* _Problem to solve_
From the listing below, copy only the lines running from the line that contains "The width and" to the line that contains "Open the 路径", both included.

* _Dataset records_
== == ==

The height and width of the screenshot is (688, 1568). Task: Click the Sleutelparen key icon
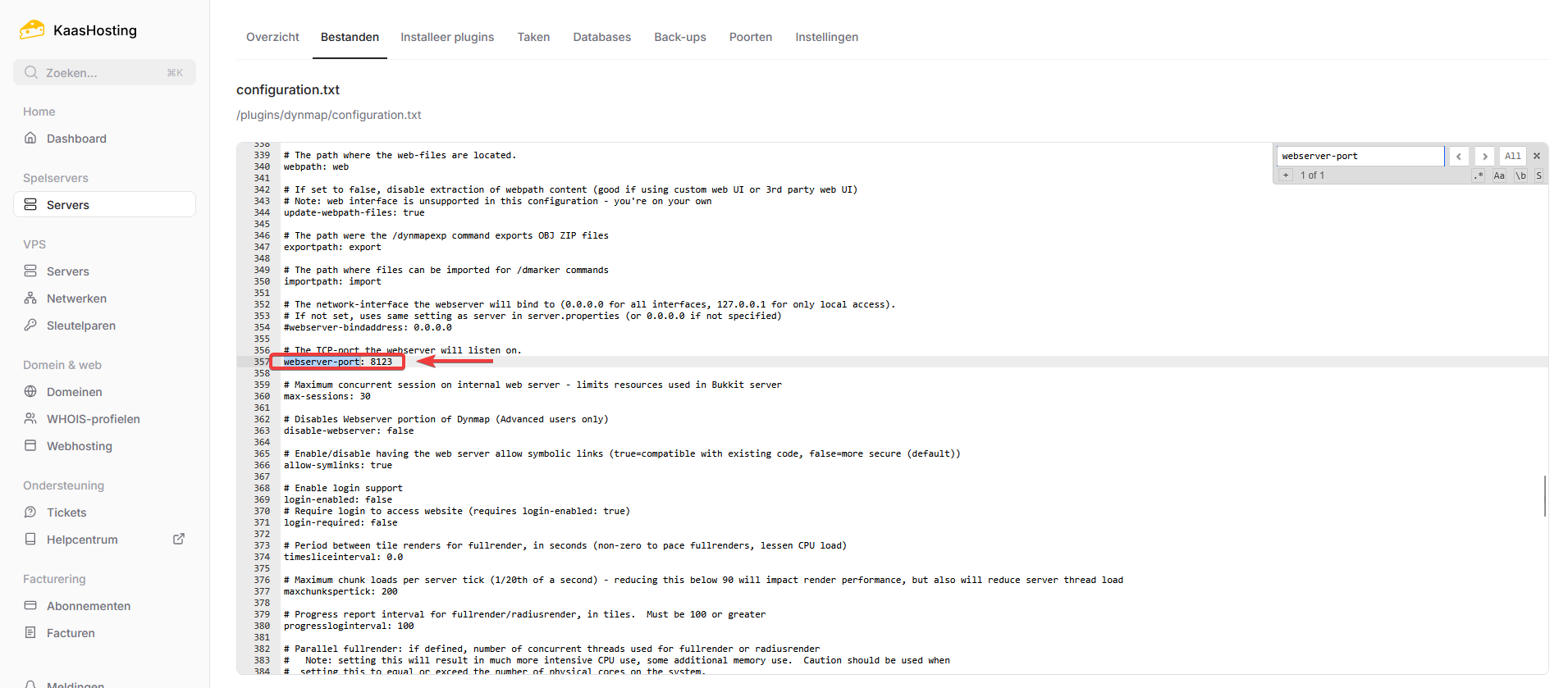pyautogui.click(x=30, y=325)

== == ==

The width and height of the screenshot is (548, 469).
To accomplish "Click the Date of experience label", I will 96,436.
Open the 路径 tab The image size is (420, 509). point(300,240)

== == ==

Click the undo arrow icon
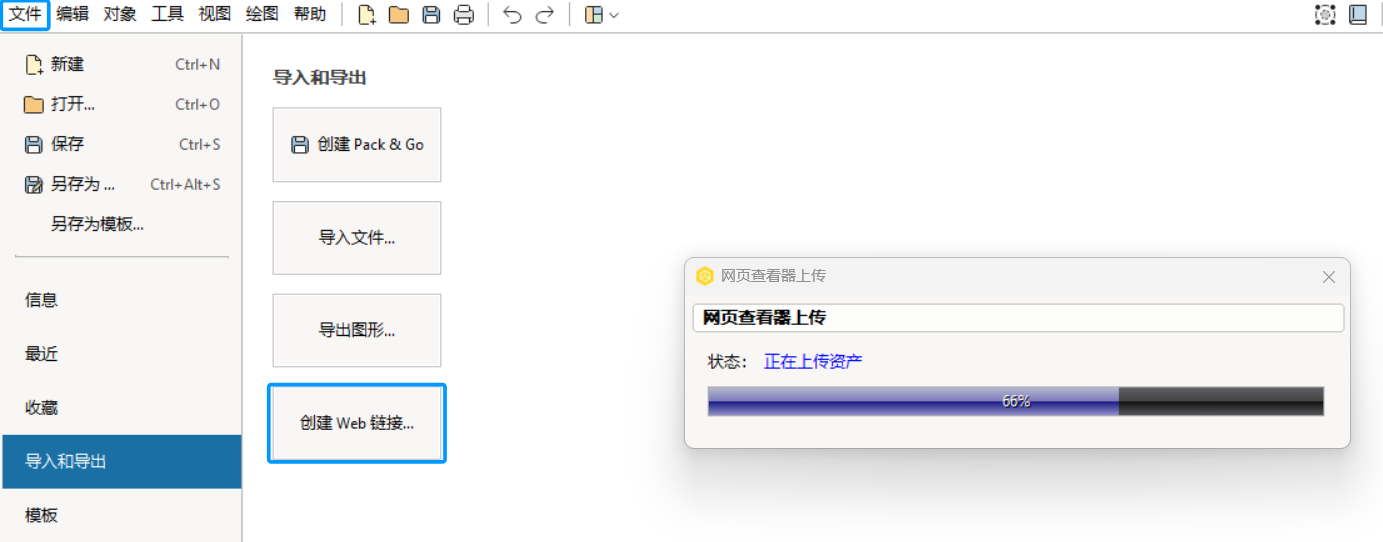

== == ==

* _Result of this exercise_
The width and height of the screenshot is (548, 469).
To accomplish "Click the Date of experience label", I will 96,436.
Open the 路径 tab The image size is (420, 509). point(300,240)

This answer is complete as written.